- Directed by: Marc Forster
- Written by: Marc Forster Adam Forgash Catherine Lloyd Burns
- Produced by: Sean Furst
- Starring: Radha Mitchell Megan Mullally Louis Ferreira
- Cinematography: Roberto Schaefer
- Edited by: Matt Chesse
- Music by: Thomas Koppel
- Distributed by: Vitagraph Films
- Release dates: January 24, 2000 (Sundance Film Festival); November 2, 2001 (U.S.);
- Running time: 87 minutes
- Country: United States
- Language: English
- Box office: $2,963

= Everything Put Together =

Everything Put Together is a 2000 drama film directed by Marc Forster starring Radha Mitchell, Megan Mullally and Louis Ferreira. The story focuses on a Californian couple expecting a child and their group of friends who are confronted with the tragedy of a big loss.

The film premiered at the 2000 Sundance Film Festival and later received a limited theatrical release in North America on November 2, 2001.

==Plot==

Angie and Russ, a couple in an affluent California suburb, are expecting a baby. The couple excitedly prepares for impending parenthood by celebrating with their closest friends, including Angie's girlfriends Judith and Barbie, both of whom are also expecting. Angie and Russ’ bliss is abruptly shattered with an unexpected loss when their newborn succumbs to SIDS. As Angie spirals into depression from her grief, she finds herself ostracized by Judith and Barbie, who assume she wants solitude to deal with the loss.

==Cast==
- Radha Mitchell as Angie
- Megan Mullally as Barbie
- Louis Ferreira as Russ
- Matt Malloy as Dr. Reiner
- Mark Boone Junior as Bill
- Catherine Lloyd Burns as Judith
- Michele Hicks as April
- Alan Ruck as Kessel
- Judy Geeson as Angie's Mother

== Production ==
The film, which is Forster's directorial debut, was shot in two weeks on a digital camera on a budget of less than $10,000.

Everything Put Together premiered at the 2000 Sundance Film Festival, where it garnered comparisons to films like Rosemary's Baby. The distribution arm of American Cinematheque picked up the film and released it in a limited rollout that nearly coincided with the release of Forster's follow-up, Monster's Ball.

== Critical reception ==
On Rotten Tomatoes, the film has an approval rating of 69% based on 29 reviews. Metacritic, which uses a weighted average, assigned the film a score of 63 out of 100, based on 12 critics, indicating "generally favorable" reviews.

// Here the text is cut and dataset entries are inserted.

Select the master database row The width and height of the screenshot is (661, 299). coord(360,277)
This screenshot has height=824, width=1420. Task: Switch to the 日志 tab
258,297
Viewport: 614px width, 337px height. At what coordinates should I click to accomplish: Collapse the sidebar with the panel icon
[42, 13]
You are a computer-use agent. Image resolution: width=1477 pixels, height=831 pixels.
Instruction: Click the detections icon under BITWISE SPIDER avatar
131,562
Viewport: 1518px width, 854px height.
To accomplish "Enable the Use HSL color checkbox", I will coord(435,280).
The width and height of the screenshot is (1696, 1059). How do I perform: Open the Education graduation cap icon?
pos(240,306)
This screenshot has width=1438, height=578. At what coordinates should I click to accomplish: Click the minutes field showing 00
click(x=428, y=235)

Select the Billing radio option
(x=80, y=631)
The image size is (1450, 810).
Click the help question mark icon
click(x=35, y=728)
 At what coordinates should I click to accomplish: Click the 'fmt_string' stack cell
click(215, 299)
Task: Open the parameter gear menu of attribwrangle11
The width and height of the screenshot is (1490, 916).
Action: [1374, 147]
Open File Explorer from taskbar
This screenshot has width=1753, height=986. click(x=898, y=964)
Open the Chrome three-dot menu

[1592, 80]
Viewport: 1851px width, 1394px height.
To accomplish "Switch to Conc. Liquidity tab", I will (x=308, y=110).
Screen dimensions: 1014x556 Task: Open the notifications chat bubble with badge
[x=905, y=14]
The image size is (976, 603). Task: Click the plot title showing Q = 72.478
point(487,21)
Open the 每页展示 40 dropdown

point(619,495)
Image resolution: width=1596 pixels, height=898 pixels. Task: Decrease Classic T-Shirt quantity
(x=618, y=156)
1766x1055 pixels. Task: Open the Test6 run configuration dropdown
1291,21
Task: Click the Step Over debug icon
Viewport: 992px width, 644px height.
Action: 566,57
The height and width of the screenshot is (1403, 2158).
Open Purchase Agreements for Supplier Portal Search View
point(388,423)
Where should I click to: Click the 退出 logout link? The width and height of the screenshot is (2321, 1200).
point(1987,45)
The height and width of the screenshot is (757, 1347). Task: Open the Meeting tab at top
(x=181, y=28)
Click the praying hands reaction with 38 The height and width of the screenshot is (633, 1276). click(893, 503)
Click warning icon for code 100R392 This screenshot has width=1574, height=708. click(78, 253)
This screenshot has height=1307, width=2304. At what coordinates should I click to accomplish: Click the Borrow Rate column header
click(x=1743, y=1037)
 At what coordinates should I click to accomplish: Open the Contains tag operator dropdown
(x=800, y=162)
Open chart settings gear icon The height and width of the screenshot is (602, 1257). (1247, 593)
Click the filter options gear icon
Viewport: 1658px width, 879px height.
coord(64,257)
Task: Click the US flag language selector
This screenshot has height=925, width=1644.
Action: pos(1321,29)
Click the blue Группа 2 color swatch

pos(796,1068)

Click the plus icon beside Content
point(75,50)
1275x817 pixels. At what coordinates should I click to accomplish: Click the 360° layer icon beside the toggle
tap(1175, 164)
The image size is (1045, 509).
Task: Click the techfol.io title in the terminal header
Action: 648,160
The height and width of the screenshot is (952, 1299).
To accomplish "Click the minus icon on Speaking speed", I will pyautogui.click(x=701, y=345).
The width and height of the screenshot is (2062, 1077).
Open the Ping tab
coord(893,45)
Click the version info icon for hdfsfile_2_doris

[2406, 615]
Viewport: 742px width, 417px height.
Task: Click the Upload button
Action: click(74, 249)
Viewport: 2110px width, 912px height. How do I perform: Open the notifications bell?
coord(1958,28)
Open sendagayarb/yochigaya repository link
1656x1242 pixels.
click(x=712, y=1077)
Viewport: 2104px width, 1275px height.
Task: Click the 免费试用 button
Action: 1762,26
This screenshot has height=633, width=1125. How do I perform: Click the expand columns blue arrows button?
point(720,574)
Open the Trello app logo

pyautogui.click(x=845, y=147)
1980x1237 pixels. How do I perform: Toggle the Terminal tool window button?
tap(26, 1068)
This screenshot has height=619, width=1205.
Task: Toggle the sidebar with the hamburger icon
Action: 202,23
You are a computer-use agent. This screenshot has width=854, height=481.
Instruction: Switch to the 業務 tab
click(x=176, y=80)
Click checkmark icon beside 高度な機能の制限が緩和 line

Emanuel Levy of Variety called it a "riveting, haunting chronicle" and praised Mitchell's performance. He noted the film's weakest aspects, such as the development of characters besides Angie's, "are almost overcome by Forster’s bravura visual style, endowing a rather familiar story with a fresh, bold treatment."

Stephen Holden of The New York Times critiqued the film's tonal clashes, noting that on one level, the film plays as a "sober educational seminar on sudden infant death syndrome,” while on another level, "it is a psychological horror film that follows Angie's descent into a clinical depression accompanied by scary delusional fantasies." Holden said the film was most effective in its "expressionistic critique of the suburban baby culture and its joys, fears and fetishes. Its satirically edged view of a group of pregnant women preparing for motherhood recalls the creepy scenes of suburban togetherness in Todd Haynes's film Safe", adding, "If the movie's horror effects lend Everything Put Together an aura of creepiness, the scenes that hurt most are those in which she runs into old friends who can barely stifle their panic as they seek to flee her contaminating presence."

Owen Gleiberman of Entertainment Weekly was more critical and gave the film a grade of "B-", writing the film "is too responsible to erupt into the kind of operatic maternal horror it keeps threatening the audience with."

===Accolades===

At the 2001 Independent Spirit Awards, Forster won the Someone to Watch Award and was nominated for the John Cassavetes Award for Best Feature Under $500,000.